In her book Writing Alone and With Others, Pat Schneider discusses a notion that sometimes, in order to fix the writing, we have to fix the author. She presents the example of a doctor who was quietly sexist in his writing - the male characters were bold and dominant and Doctor, and the female characters were meek and willing and on First Name Basis Only (I am simplifying this example - Pat describes the situation much better).


As I write and as I grade the writing of my own students, I'm coming to realize how greatly our personal biases affect our work. Often, these biases are so deeply ingrained that, as writers, we don't realize our own writing is flawed. For me, the toughest bias to overcome is the one regarding parents.

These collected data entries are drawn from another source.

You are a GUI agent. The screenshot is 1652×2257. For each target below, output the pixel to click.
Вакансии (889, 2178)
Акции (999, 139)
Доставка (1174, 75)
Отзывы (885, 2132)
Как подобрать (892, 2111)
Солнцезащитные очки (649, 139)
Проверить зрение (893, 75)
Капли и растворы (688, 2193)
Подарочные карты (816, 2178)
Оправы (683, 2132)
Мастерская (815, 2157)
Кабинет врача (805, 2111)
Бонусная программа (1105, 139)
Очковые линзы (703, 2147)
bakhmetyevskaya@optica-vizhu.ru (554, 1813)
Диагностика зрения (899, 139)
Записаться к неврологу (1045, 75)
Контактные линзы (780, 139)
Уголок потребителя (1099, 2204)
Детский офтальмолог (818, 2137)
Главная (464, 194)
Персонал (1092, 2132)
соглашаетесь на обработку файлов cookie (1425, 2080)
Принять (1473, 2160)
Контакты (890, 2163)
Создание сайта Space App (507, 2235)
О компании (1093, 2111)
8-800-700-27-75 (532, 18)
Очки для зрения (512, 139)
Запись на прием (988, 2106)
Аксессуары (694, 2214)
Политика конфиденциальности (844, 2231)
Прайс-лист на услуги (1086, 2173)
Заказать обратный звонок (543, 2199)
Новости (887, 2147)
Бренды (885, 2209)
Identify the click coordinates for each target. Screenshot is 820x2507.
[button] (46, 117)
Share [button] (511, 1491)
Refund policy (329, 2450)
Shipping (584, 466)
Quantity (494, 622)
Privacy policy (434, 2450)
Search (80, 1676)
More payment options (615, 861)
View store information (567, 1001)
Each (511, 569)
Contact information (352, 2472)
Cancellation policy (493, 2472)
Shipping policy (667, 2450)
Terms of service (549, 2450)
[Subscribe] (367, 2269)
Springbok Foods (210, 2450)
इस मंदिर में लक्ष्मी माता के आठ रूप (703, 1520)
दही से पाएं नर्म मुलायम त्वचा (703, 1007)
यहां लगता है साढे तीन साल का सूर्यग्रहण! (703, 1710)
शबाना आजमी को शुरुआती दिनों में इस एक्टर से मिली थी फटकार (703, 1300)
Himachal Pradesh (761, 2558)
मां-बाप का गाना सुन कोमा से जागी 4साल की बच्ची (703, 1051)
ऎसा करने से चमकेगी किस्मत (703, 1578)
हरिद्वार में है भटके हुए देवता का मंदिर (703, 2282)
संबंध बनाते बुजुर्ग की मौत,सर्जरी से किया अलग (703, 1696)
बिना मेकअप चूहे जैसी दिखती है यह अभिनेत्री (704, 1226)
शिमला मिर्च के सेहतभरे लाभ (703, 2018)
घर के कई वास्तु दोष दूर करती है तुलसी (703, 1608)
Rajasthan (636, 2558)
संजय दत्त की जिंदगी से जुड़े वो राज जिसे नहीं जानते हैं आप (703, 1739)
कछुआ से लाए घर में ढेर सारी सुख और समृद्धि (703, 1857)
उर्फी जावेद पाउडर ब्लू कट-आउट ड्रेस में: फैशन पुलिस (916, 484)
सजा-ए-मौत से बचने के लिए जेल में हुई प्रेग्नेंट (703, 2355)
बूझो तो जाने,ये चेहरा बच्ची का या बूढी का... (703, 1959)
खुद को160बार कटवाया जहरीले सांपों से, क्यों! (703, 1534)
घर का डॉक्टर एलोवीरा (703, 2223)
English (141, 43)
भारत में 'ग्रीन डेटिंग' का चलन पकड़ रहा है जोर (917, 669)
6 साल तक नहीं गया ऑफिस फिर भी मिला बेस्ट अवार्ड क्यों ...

When I write stories, the parents of my protagonists never come out well. I could discuss potential reasons why over the course of pages, but I know the fundamental cause: I have unresolved issues with my own parents, areas of my life that I am unwilling to discuss with those closest to me. Oftentimes, I turn to fiction as an outlet, thinking that I can "write my way" to inner peace.


Unfortunately, life is not so simple. Stories are not born in peace (not if you want good conflict, they aren't). The stories I write to come to terms with my own personal difficulties sometimes reinforce my biases. The parents I write about turn out to be flat, and the children are little better. Rather than crafting a poignant piece about parents and children discovering common ground, I often dig trenches of ignorance between between my characters. And it's not that trenches of ignorance don't exist in real life (they do), it's that literature is meant to reveal something deeper. As writers, our goal should be to get to heart of our characters, even the ones who are not nice and pleasant or even decent.


Of course, I'm making it sound as if only the people we don't like or understand are hard to write about. All true characters are hard to write. I'd love to go on and say that we should never "write about" our characters, that we should instead "write" them, as they are. This is of course hard. This requires an acute empathy not just for other people, but for ourselves, for our own inner struggles. It requires, on the one hand, an intimate personal understanding of the characters. On the other hand, we must let go of our sympathy to reveal the deepest, darkest facts about these characters. I've heard this described as "writing with empathy but without sympathy" (and I'm afraid I don't know who to attribute this to - I think I heard it in an interview on NPR).